After a moment she set her empty cup down. "Thank you for staying open," she said.
"You caught me before cleaning," he replied.
"Still." She pulled on her coat. "Try to sleep tonight."
"I will."
She paused at the door. "For what it's worth," she added, "the person must have been extraordinary."
Jaewon looked at the counter, at the faint ring left by her cup. "Yes," he said quietly. "He was."
The bell chimed as she left. Silence returned to the café.
Jaewon wiped the counter again, slower this time. The ritual had passed, yet the aftertaste lingered. Memory did not surge anymore. It settled, steady and inevitable, like tide against shore.
He wondered briefly where Taesan might be tonight. Whether there had been dinner reservations. Whether laughter filled some distant apartment. Whether Joshua stood beside him, as always.
The questions rose and faded without resolution.
He rinsed the last cup, turned off the lights, and stepped outside into the cold air. Streetlamps cast pale circles across the pavement. The city had quieted to its late-night rhythm, distant traffic humming somewhere beyond the block.
Jaewon locked the café door and stood for a moment beneath the sign.
Two years.
The number no longer shocked him. Time had done its work, smoothing edges without erasing shape. What remained was not the consuming blaze it once had been, but something older, enduring. A love that had altered the architecture of his life and then withdrawn, leaving corridors that still led nowhere else.
He slid his hands into his coat pockets and began walking.
Above him, the sky held no visible stars.
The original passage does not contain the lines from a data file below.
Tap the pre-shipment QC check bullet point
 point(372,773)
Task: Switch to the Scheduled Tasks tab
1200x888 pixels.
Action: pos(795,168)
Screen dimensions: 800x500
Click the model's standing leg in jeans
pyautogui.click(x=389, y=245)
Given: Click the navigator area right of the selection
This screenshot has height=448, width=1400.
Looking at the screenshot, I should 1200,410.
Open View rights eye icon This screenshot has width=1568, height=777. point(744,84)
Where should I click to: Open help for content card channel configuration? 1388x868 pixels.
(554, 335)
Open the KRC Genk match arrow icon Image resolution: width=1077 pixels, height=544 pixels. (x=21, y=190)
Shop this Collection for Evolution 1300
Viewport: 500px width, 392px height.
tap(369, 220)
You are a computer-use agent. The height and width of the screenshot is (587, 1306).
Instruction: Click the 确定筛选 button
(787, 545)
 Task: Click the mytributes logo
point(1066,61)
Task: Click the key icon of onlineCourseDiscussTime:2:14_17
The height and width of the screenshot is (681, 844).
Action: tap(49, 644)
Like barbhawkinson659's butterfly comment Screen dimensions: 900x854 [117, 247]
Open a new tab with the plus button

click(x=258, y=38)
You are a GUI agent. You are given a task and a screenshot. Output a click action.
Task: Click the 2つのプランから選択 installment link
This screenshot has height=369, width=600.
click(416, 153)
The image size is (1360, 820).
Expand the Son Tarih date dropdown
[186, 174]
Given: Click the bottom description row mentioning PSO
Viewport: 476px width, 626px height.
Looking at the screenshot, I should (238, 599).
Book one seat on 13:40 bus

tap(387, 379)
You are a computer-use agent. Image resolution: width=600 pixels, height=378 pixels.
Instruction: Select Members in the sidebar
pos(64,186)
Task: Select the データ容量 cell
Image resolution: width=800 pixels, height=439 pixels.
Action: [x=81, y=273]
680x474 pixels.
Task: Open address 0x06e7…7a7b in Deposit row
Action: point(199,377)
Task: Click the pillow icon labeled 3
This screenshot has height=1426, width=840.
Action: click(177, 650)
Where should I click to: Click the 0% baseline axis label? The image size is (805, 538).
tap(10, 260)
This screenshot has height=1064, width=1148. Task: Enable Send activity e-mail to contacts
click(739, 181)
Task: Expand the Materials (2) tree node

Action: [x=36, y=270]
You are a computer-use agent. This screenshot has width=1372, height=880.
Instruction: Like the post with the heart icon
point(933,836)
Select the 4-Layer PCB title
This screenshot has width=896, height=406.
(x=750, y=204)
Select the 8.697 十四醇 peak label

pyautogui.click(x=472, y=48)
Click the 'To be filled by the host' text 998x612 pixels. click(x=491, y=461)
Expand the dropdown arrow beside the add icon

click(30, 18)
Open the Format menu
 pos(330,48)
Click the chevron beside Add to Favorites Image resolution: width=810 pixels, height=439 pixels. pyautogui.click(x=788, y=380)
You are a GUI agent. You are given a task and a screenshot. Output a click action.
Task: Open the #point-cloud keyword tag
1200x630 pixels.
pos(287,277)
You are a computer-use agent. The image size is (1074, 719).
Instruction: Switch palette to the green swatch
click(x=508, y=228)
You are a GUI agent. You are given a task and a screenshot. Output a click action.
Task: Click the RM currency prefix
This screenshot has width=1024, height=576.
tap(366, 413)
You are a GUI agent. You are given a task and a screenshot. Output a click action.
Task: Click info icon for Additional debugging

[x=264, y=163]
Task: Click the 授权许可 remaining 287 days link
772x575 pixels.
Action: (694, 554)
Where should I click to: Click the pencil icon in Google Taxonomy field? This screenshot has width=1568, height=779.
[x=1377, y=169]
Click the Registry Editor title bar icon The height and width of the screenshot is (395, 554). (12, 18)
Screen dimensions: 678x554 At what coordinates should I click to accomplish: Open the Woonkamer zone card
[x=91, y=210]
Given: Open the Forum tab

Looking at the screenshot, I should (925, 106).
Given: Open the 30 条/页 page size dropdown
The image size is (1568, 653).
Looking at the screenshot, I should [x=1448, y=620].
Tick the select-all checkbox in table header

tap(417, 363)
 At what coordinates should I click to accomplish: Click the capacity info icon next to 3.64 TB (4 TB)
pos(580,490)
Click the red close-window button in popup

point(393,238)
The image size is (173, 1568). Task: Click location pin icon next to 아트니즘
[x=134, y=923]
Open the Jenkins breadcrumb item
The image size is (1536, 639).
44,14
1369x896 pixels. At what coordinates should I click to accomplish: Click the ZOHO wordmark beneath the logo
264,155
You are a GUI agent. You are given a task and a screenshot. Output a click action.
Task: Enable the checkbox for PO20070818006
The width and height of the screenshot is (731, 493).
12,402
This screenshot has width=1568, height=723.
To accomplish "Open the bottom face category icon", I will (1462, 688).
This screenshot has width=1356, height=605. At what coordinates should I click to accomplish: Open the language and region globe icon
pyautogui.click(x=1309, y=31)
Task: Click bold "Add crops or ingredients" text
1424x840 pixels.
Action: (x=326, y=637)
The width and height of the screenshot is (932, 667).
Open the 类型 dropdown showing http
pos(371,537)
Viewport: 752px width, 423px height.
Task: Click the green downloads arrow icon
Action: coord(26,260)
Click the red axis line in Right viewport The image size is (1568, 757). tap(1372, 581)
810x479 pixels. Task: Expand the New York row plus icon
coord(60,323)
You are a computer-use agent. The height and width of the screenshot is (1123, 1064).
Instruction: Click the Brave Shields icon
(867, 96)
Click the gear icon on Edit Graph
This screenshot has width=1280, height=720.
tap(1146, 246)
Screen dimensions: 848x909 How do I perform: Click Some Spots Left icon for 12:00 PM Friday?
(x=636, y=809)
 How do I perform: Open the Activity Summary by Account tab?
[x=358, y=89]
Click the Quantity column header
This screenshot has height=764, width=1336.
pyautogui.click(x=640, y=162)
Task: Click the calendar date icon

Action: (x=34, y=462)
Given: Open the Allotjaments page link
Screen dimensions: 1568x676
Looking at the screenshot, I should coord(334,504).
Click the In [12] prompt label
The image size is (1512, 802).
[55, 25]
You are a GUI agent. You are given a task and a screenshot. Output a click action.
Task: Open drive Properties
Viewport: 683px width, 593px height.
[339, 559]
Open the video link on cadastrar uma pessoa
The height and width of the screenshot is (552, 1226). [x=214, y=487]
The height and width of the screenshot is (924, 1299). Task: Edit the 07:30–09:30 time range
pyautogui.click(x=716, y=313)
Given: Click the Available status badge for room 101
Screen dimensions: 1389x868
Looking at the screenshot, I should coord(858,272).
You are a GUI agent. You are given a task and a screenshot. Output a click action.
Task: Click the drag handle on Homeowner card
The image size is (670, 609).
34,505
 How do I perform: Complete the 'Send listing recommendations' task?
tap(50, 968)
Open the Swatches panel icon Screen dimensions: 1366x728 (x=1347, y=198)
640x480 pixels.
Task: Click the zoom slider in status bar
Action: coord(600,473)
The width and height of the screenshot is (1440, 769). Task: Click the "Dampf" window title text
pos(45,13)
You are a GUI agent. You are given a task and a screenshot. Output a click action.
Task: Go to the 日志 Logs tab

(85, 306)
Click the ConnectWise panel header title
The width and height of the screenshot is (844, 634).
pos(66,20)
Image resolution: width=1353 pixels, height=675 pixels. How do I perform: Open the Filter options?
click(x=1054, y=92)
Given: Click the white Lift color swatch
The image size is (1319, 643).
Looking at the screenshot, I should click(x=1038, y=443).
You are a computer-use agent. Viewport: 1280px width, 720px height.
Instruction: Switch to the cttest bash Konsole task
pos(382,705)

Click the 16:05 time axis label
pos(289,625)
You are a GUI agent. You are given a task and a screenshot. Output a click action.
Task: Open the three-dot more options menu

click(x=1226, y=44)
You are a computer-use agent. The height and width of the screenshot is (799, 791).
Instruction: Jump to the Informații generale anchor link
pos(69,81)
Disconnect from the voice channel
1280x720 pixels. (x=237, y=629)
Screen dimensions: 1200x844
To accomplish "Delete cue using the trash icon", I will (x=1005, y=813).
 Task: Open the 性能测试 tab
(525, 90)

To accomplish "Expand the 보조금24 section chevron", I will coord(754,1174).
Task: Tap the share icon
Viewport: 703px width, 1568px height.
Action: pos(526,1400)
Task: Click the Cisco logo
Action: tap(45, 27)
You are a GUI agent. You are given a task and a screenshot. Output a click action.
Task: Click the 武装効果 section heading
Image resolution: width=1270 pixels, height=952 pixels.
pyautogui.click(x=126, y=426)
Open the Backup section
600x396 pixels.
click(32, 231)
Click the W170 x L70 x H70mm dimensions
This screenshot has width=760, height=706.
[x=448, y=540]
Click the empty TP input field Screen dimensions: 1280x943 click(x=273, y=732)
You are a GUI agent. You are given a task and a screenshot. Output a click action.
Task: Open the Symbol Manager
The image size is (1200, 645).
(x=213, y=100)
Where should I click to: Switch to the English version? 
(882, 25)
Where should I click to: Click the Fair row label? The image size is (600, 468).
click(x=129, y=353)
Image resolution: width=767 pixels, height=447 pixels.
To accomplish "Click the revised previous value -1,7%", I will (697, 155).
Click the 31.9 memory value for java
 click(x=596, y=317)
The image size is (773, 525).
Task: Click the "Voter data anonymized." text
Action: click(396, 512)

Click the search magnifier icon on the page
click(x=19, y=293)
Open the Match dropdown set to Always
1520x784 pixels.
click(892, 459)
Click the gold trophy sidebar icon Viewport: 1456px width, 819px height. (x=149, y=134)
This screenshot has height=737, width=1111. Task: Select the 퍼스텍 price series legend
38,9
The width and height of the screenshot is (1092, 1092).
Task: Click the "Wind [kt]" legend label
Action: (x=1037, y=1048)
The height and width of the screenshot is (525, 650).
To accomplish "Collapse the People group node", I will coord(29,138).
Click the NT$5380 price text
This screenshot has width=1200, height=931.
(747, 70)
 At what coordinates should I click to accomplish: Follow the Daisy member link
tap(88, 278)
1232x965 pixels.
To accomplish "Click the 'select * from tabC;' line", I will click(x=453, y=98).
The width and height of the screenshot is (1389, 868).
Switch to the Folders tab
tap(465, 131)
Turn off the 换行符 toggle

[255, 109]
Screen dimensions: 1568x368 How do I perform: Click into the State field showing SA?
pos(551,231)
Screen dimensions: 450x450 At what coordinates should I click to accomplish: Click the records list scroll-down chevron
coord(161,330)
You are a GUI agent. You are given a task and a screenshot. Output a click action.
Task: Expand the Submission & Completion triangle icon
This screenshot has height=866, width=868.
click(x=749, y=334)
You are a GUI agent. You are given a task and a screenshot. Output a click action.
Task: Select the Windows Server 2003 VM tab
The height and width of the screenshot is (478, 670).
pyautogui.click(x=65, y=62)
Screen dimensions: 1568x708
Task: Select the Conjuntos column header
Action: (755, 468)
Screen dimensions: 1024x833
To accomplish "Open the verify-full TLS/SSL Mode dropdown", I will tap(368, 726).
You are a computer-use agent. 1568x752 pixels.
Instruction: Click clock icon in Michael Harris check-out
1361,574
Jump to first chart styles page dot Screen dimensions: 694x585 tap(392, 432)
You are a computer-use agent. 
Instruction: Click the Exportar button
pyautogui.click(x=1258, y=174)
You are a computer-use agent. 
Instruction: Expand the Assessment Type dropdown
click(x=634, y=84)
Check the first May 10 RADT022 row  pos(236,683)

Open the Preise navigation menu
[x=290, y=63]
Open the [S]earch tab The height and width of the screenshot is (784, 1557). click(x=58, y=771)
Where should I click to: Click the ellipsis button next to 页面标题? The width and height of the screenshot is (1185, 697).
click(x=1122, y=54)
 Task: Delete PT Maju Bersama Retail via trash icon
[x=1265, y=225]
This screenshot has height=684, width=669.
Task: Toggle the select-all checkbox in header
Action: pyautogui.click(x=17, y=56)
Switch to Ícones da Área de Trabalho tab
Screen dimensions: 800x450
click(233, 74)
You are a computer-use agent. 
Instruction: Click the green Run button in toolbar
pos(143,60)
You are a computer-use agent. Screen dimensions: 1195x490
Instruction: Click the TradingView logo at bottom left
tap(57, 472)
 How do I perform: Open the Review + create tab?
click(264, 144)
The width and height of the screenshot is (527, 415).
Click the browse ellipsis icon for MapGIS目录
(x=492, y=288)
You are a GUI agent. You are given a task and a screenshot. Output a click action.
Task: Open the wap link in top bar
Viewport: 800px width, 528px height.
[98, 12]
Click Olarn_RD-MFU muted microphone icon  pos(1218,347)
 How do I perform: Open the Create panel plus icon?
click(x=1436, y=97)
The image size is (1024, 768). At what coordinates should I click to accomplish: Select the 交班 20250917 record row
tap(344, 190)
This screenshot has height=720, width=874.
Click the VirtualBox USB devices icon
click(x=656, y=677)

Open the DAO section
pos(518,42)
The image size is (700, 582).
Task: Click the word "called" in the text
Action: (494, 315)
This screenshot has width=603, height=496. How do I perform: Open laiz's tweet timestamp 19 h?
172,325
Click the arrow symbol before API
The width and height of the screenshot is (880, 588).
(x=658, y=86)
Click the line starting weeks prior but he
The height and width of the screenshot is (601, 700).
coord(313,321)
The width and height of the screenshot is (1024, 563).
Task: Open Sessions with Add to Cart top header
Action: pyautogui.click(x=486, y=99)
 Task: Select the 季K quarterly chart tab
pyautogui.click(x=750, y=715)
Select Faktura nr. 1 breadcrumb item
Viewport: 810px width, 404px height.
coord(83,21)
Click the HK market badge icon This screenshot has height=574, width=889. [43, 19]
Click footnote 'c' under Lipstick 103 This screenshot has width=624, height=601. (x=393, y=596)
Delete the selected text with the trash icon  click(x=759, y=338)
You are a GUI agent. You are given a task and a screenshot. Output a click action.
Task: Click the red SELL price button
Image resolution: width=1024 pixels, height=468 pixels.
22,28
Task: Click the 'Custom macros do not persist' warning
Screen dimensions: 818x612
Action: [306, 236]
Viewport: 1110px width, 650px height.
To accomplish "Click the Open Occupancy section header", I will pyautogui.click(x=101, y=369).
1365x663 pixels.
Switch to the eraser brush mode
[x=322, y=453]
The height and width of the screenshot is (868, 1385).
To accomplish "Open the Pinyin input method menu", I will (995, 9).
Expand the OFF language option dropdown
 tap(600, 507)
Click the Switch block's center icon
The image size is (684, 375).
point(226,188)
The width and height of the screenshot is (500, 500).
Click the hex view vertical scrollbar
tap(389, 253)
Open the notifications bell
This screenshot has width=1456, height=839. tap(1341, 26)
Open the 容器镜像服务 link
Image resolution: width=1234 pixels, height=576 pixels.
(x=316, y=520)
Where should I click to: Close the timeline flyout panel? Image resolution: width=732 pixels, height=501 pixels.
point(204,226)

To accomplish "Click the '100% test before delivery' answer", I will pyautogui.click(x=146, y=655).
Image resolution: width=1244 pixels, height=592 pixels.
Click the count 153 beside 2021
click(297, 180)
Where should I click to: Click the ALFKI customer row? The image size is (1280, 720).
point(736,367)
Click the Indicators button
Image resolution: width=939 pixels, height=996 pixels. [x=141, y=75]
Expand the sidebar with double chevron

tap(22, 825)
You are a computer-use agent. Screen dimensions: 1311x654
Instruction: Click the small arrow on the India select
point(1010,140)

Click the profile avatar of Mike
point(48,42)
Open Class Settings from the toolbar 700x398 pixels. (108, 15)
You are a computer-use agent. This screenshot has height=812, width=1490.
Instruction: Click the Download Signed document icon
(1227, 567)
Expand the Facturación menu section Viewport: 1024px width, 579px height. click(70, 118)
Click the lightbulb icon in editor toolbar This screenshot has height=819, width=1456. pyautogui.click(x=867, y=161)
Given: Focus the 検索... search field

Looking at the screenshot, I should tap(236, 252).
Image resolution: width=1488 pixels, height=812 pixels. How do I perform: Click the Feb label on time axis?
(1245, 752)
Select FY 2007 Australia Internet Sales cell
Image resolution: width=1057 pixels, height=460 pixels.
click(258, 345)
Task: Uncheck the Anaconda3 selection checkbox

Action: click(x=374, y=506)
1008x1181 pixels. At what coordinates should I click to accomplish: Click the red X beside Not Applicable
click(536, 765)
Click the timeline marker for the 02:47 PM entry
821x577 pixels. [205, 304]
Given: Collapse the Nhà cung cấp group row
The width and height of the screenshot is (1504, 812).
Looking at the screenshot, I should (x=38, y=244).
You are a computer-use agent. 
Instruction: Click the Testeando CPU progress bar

Still, he found himself looking up, as he always did on this night.
"You're probably happy," he murmured to the empty street.
The words vanished into the cold.
He kept walking.
And somewhere within, unchanged despite everything, the same quiet certainty remained. Some loves did not return. Some lives continued around their absence. And some hearts, once shaped by a single presence, never learned another form.
Jaewon walked on through the sleeping city, carrying what could not be set down.